A British art historian, known for his television appearances, is facing a ban by a popular university debating organization after imitating Hitler during a discussion of the topic, “There is no such thing as good taste.”
Shortly after the debate, it was revealed that Andrew Graham-Dixon was placed on a “blacklist” of speakers at the Cambridge Union debating and free speech society.
The new blacklist was announced by Cambridge Union president Keir Bradwell, BBC News reported.
Graham-Dixon said that he was attempting to “underline the utterly evil nature of Hitler" but also apologized for his imitation.
“In my speech I caricatured Hitler, briefly, paraphrasing his crass and insensitive statements about art and race,” Graham-Dixon said. "I apologize sincerely to anyone who found my debating tactics and use of Hitler's own language distressing; on reflection I can see that some of the words I used, even in quotation, are inherently offensive."
In the debate, which took place last week, Graham-Dixon used the example of Hitler to demonstrate the difference between bad taste and good taste. To prove his point, he made the attempt to prove how bad taste and morally bad behavior are often one and the same by imitating Hitler’s rhetoric.
Blackwell told Cambridge Union members: "I would like to offer my unreserved apology for the comments made by a speaker in our debate on Thursday night. Neither I nor the society condones the thoughtless and grotesque language used by the individual in question, and I am sorry for my failure to intervene at the time. I and my committee represent an intelligent and diverse membership; I am disappointed that this debate let a number them down this week.”
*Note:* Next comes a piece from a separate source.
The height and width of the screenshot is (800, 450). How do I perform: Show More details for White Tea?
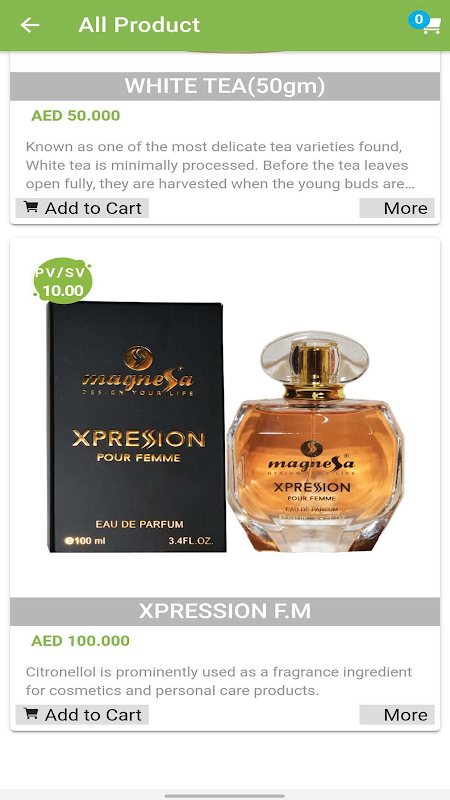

He added: “The debate was on the motion, ‘This house believes there is no such thing as good taste’. The speaker in question employed a crass and deeply insensitive impression of Hitler to make the point in opposition that there is such a thing as bad taste, and that therefore there must be such a thing as good taste. It was inexcusable, and I regret not intervening.”
Cambridge campus Jewish groups said they were appalled at the historian’s impression.
“Whilst we understand it was a light-hearted debate, the impression of Hitler and language used was insensitive and made a number of people feel uncomfortable and represents a serious misjudgement on the part of the speaker,” Cambridge JSoc said in a statement.
Bradwell said that he was acting in response to concerns from Jewish students and other members of the university, and that as Cambridge Union president he would “create a blacklist of speakers never to be invited back,” The Daily Telegraph reported. He said that Graham-Dixon would be on the list.